I was trying to leave the grade school in Grange but I could not open the door. Then I saw that there was a buzzer high up to press in order to release the door. I buzzed and pushed just as the door was pulled hard from the outside. The woman on the other side and I both made startled shrieks of surprise and then we burst out laughing. She laughed so hard that she fell to her knees. In between laughing gasps, she said, “Well, we are awake NOW!”

13 January Sunday

An overweight yellow Labrador comes across the fields and visits every morning. He arrives at around 9.30 and wanders around and drinks water and sniffs in a lot of places. He is old but he is able and he rushes around doing his investigations in a friendly way. I am always happy to see him and he seems happy to see me. When he decides his visit is finished he heads off over the fields. I do not know his name. I am not certain where he lives. He might be called Zack and he might belong to the Slatterys on the Knocklofty road at Clonacoady, but I might be wrong. He might have a different name and belong to someone else altogether.

 

12 January Saturday

The Farmer’s Market was sort of back in action today. There were only about half of the usual stalls there. Keith had no vegetables at all on his table. He had very little to sell. He had apples and eggs and he had buckets full of freakishly long stemmed daffodils. The stems were two feet long. These were not daffodils that had just poked their heads a tiny bit above ground because of the too the mild weather. Daffodils in January is not right, but they looked wonderful.  We came home with some just to make ourselves feel more cheerful on such a gloomy grey day.

 

11 January Friday

Doing extra transactions at the Post Office has become a challenge. I have been busily posting parcels and depositing money into my Post Office account book. On Wednesday, I also paid our house insurance there. I was proud to tell Rosie that I had made Seven Transactions in three days. I was sort of bragging. She was not overly impressed. She told me that a woman from Greenmount had just been in.  She had done Eleven Transactions in the same number of days. I felt both deflated and envious. It is perhaps good that we begin to feel competitive. That means we will all be using the post office more and more. By today I was happy to have done Eleven Transactions. I wondered how many the woman from Greenmount had done. Mairead reported that she had just come from the Post Office and she had done Five Transactions in one visit.

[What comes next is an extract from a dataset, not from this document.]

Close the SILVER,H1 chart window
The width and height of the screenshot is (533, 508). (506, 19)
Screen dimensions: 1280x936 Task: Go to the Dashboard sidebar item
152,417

She paid two bills and bought Three Stamps. One. At. A.Time.

10 January Thursday

Dr Bernie told me that I need some glasses, just for The Driving. I was stunned. I thought my repaired eyes would need no help for years and years. She said that this is a Normal Post-Cataract Kind of A Thing. She said that once the spectacles are made up, I can leave them in the car and never wear them anywhere else. She said I would not even need them anywhere else. She said it is not imperative at all but by summer I will surely be wishing I had them. She wants to give me the kind of lenses that become sunglasses when it is bright outside. She suggested that I look around at home for some old glasses frames. She said, “Sure, there is no reason to pay money for frames when you already have some old ones that will work perfectly well.”

 

9 January Wednesday

Em and me has been available for sale at the shop in the village for a few months now. As the copies dwindled to just one, I noticed that some days the final copy would be there among the farm magazines and children’s comics and some days it would be gone. The next day it would reappear.  People are delighted to tell me that they have read the book. More people have read it than have bought it. It seems the books on the shelf are not just for buying and browsing but they are for borrowing.

This lovely review from Maurice Scully:

This is a book centred on the relationship of the author & her dog. It is composed from blogs during her dog’s life & so has an episodic & almost poetically repetitive form. A pet’s life is of course an accelerated & condensed version of a human life, of all animal life & its phases, & so tracks the arc from exuberance of youth to the pathos of old age.  Such a theme can lend itself to sentimentality, but Van Horn is the opposite of a sentimental writer: she writes of what-is with clarity & intelligence & lets the given speak for her beloved animal, without enlargement, just as her pet’s acuity is a given of nature, beyond adumbration.
Okay then if you want a cosy, warm, lovey-dovey pet book, this is not it. If on the other hand you want a penetrating portrait of a pet & its ‘mistress’ this is for you.
Em & Me is an unfussy, tasteful production, as one takes for granted from Coracle Press, with good paper, good margins, clear font, pleasantly pocket-sized dimensions, attractive matt wrap-round cover & a good all-over feel to it in the hand.
There are four protagonists in Em & Me: the dog, its owner, the countryside, & the owner’s human partner, Simon, this latter a shadowy but significant presence. Simon’s making a gravestone for the dog at the end & speaking to the dog’s spirit at her graveside could be mawkish, but it isn’t. Van Horn’s gift for presenting human feeling, human affection, love & sadness, without sentimentality is exceptional.
Em & Me is about attachment ultimately: to a pet, to a locale, to art, to a life lived with alertness. An exceptional book. Coming from an exceptionally gifted partnership, whose lifelong project is Coracle Press: Erica Van Horn & Simon Cutts. Em & Me is forever, not just for Xmas.